We were first told to try on the 3 pairs of glasses with different cut-outs.  The first had just two holes in the center of the glasses, so you could only see the very middle of your vision range.  The 2nd had a U-shape cut out that spanned the bottom edge of the lens, so you could only see the bottom and a little of the sides of your vision.  The last had the left half of each lens cut out, so effectively, you could only use your right eye to see, and only half the vision range.  Want to take a guess what the 3 glasses were supposed to simulate?

Next, we were told to put the 4th pair of glasses on and take out a pen and the piece of paper.  We were supposed to try to connect the numbers, starting from 1 and ending at 13.  It was really tough though, because the numbers were scattered all over and with the alphabet letters scattered in between, and the lens was so distorted/fuzzy that you could not see anything.  I literally put the paper about 2 inches from my nose and still could not really make out the shapes.  Guess what what one was.

Finally, we took the last pair and were told to take the medicine bottle out.  We shook out the colored pellets and were supposed to find 1 white one, 2 green ones, and 3 blue ones.  The lens was clear, yellow plastic, and it made it really difficult to see certain colors, especially green and blue.  Apparently this “yellowing of the lens,” pretty common among people with light-colored eyes as they turn ~50, may be a contributing factor to why some people wear really strangely mismatched clothing.  So don’t judge too quickly when you see people like that – perhaps it’s a vision problem, not a mental problem.

Next, they talked about hearing loss, and played samples of each.  Apparently the normal range is between -10 to 26 dB.  Mild hearing loss is between 27-40 dB.  At this stage, people will not usually notice it, and will deny having any hearing problems.  Moderate hearing loss is at 41-55 dB, and it really was hard to hear, especially the woman’s voice.  At this time, the problem will be noticed both by people around the person (they will need to repeat themselves, talk louder, etc), and by the person themselves.  Male voices are easier to hear because they are in a lower range, and

Lastly, we put on the glove, donned a pair of the aforementioned glasses, and set to work trying to thread a needle. Or button two buttons together.  Or grab something small out of a purse.  I pretty much decided the first was going to be more work than it was worth, so set about trying to put the buttons together.  It was surprisingly, much more difficult than expected, mainly because I was trying really hard not to drop the two buttons, because I knew it was going to be a pain trying to pick them back up with those unwieldy gloves.
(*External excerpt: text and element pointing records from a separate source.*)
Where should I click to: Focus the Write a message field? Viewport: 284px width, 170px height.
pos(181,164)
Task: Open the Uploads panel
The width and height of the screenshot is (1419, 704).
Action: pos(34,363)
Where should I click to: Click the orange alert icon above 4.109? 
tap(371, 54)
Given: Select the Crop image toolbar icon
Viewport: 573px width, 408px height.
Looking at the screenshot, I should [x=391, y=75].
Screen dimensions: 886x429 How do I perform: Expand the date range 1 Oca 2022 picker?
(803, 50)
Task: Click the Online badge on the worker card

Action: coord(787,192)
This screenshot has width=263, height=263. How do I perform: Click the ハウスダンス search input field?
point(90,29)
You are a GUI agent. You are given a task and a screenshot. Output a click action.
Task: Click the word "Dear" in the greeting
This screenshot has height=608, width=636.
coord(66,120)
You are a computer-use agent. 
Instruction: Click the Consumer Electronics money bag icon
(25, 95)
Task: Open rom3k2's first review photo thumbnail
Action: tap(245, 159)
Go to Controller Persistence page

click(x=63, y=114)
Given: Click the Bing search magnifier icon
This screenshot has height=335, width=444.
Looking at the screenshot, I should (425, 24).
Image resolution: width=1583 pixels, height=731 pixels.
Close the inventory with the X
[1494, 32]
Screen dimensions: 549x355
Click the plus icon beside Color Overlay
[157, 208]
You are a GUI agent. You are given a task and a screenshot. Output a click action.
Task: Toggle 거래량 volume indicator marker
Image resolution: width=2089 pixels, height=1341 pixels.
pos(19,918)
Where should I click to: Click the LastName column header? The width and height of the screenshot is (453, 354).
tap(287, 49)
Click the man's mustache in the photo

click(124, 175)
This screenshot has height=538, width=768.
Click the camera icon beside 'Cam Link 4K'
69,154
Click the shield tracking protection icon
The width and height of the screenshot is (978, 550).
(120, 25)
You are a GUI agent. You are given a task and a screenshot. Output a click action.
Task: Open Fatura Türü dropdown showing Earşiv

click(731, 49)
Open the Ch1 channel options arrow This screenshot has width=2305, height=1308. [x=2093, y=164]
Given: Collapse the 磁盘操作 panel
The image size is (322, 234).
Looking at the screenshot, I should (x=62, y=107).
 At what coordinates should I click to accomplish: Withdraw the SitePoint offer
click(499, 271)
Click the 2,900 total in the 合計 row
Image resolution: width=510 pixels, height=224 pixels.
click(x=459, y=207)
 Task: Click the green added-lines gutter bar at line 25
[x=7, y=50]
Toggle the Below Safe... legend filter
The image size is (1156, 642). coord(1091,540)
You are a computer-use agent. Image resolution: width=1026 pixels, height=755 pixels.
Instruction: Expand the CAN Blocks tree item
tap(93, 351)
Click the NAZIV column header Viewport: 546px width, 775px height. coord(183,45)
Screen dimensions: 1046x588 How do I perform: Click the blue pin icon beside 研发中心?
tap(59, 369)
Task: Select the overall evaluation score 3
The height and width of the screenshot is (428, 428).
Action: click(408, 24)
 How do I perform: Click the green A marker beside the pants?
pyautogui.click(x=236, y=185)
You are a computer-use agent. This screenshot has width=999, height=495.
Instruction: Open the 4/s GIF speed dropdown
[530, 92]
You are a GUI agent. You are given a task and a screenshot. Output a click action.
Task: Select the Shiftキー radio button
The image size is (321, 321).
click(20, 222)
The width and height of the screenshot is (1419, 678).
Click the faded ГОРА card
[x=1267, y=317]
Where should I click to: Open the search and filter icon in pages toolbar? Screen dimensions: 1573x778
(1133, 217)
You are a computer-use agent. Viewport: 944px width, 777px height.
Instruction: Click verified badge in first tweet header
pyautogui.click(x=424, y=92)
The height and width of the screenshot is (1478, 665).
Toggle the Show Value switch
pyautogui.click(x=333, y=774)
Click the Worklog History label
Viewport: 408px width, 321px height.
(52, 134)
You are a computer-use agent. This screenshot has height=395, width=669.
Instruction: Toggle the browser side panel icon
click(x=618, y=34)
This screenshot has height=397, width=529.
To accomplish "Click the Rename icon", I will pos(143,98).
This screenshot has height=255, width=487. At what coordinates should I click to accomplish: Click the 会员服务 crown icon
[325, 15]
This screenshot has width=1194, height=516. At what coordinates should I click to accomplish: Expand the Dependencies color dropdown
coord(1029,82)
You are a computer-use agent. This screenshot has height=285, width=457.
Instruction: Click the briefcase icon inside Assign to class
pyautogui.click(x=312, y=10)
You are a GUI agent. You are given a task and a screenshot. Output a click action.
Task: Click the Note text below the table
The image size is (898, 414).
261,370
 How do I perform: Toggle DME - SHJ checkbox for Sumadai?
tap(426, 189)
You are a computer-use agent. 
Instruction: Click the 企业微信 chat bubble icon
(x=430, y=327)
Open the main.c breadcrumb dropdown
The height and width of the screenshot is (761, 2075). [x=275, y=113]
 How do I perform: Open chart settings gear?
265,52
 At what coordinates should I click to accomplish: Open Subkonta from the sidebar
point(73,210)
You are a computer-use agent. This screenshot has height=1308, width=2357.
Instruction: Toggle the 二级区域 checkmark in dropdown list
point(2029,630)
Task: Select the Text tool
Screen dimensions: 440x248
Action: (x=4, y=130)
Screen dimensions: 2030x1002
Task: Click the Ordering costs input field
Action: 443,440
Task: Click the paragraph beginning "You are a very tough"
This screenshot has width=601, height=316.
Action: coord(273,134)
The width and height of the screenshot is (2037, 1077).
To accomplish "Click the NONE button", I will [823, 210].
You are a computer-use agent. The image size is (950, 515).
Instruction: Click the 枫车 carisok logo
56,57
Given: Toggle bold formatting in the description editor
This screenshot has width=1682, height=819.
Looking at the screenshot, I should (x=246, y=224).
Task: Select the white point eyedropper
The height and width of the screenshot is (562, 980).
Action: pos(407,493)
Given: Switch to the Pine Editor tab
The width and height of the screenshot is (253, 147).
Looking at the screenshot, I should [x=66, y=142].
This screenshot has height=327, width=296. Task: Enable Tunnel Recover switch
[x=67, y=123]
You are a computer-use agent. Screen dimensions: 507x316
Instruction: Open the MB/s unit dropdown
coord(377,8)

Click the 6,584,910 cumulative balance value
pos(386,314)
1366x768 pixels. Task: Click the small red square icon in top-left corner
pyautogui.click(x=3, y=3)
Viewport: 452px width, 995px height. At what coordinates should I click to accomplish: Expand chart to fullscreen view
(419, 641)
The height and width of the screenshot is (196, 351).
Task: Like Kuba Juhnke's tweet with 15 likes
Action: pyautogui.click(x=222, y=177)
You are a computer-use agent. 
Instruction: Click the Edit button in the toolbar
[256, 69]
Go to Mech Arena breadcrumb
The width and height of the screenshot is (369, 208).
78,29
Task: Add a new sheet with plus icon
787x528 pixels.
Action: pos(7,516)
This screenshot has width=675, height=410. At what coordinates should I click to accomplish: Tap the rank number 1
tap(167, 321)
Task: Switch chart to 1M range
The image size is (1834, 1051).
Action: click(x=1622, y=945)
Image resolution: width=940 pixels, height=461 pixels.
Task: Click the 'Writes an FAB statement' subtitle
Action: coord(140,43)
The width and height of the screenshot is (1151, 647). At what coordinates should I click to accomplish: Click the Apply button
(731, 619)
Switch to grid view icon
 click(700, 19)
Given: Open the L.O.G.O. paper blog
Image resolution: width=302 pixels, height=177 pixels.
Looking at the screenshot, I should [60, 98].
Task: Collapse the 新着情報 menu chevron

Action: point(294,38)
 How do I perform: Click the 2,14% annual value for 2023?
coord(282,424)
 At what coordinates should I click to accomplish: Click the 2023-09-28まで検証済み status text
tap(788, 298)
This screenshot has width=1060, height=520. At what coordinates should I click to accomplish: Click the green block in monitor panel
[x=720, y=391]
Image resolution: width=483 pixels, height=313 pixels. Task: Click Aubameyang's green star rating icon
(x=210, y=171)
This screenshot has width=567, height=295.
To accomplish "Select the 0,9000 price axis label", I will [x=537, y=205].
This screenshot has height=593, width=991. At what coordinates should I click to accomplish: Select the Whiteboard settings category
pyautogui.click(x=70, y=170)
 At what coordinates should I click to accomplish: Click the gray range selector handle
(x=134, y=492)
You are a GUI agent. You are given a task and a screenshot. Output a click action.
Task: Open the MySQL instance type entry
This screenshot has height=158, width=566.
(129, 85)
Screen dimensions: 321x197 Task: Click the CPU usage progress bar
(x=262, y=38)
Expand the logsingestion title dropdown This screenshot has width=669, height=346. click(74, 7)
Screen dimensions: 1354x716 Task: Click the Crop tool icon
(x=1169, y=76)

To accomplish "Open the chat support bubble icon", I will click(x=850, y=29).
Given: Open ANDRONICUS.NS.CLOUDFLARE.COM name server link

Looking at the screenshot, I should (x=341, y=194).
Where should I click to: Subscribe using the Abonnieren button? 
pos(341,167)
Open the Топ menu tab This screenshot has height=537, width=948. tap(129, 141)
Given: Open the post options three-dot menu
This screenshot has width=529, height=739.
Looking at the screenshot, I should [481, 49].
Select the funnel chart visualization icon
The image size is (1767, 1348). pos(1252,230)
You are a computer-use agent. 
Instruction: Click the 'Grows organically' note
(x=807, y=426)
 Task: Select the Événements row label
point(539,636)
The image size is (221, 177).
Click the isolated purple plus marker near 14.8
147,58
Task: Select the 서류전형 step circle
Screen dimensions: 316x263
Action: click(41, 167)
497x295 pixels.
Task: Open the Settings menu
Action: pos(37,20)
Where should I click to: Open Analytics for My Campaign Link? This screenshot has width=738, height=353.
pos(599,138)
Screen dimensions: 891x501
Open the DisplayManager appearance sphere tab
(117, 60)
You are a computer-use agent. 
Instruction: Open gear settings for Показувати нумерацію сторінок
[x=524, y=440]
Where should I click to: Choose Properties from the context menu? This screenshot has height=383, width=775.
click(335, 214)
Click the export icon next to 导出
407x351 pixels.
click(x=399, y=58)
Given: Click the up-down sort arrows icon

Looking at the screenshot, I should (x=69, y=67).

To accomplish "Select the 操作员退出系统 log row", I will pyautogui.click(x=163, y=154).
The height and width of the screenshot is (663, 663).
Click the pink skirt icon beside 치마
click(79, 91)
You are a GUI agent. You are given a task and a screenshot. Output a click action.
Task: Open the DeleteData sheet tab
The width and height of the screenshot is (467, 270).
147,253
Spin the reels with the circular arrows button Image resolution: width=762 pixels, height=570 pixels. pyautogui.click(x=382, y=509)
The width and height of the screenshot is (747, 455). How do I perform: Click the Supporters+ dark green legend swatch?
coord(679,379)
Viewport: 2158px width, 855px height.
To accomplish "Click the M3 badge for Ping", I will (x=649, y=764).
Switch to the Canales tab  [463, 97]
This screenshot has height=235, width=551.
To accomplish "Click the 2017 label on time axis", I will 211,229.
So, what were the age-associated problems these were trying to mimic?*SPOILER*

  • Glasses 1: Glaucoma, which gives one “tunnel vision” – due to increased pressure in the blood vessels of the eye
  • Glasses 2: Macular degeneration – giving the opposite effect of tunnel vision, where you have the middle of the vision cut out due to a kind of blockage in the retina.
  • Glasses 3: Blind on one side due to stroke
  • Glasses 4: Cataract – the most common eye disease for older people, and a major cause of blindness
  • Glasses 5: Yellowing of the lens
  • Gloves: Arthritis

*END SPOILER*

They also went into a little bit about mental illness and dementia, mostly caused by illness or medication/alcohol toxicity.  One interesting thing patients might do is to put all their different medications in a bowl, then pick out the total number they are supposed to eat for the day/meal.  This can obviously create problems with them potentially eating multiple doses of one medicine and not eating any of another.

All in all, an interesting exercise and good food for thought.